A sign and red-light camera on Middle Country Road near...

A sign and red-light camera on Middle Country Road near Holbrook Road in Centereach (Aug. 18, 2011). Credit: Newsday/Thomas A. Ferrara

Red-light cameras are deterring light-jumping well enough in Suffolk that the county is considering moving some of them to other locations. That makes sense, because Suffolk has permission from Albany for cameras at only 50 intersections. So it needs to spread them around judiciously. But what makes more sense is more cameras.

Suffolk, as well as Nassau, should continue to pursue permission from Albany, where the Assembly needs to be less stubborn about it.

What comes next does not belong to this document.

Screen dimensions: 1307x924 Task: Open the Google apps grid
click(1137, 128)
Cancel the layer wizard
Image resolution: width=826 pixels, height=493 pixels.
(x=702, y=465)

In the past legislative session, there were separate bills in the legislature to allow Nassau and Suffolk each to increase the number of intersections covered by cameras to 100. But neither bill got through the Assembly, at least in part because of a spirited dispute between Assemb. Earlene Hooper (D-Hempstead), the deputy speaker, and Nassau County officials, over youth programs and other funding issues.

Red-light cameras are about both safety and about revenue. They should be about safety first, but the Nassau struggle was nakedly over revenue, given the county's problems. Revenue is a concern in Suffolk, too. But the man who first pushed for the cameras a decade ago was motivated by a serious red-light accident that injured a friend.

Back then, he was just county Legis. William Lindsay (D-Holbrook). Now he's the presiding officer. And last week, he got another, almost surreal, reminder of the need for the cameras. When he first introduced the bill, he held a news conference at a dangerous intersection in Holbrook. On Thursday afternoon, at that same intersection, a driver witnesses say ran a red light collided with a car containing Lindsay's wife, Patricia, their twin grandsons and their daughter. Happily, their injuries were not serious. Still, the accident was a reminder that drivers who run red lights need the relatively low-cost behavior modification that the cameras can provide.

A decade after that news conference, there still was no red-light camera at that intersection. So far, the county has put the cameras only at state-road intersections, and this wasn't one of them. But at the intersections where the cameras do exist, there's been a significant decline in light running. So Lindsay says the county is considering moving about 10 percent of the cameras to different locations. That will involve conversations with the vendor who is providing the service, under contract to the county.

In the new legislative session, Albany should pass the bills that will allow both counties, as well as New York City, to expand the number of intersections. And Nassau and Suffolk should work hard to make sure that the new crossings are the most dangerous ones. There's an open question as to whether to also deploy decoy cameras, or leave warning signs at intersections where the working cameras have been removed. It's the vehicular equivalent of a placebo. Decoys seem to work in the five boroughs, why not here?

The cameras are a case where the bad news can also turn out to be good news: If revenue is declining, that means people are obeying the law, not running lights, and not getting as many tickets. Less revenue isn't helpful to budgets, but it's a sign that the cameras really are helping to modify a destructive driving behavior.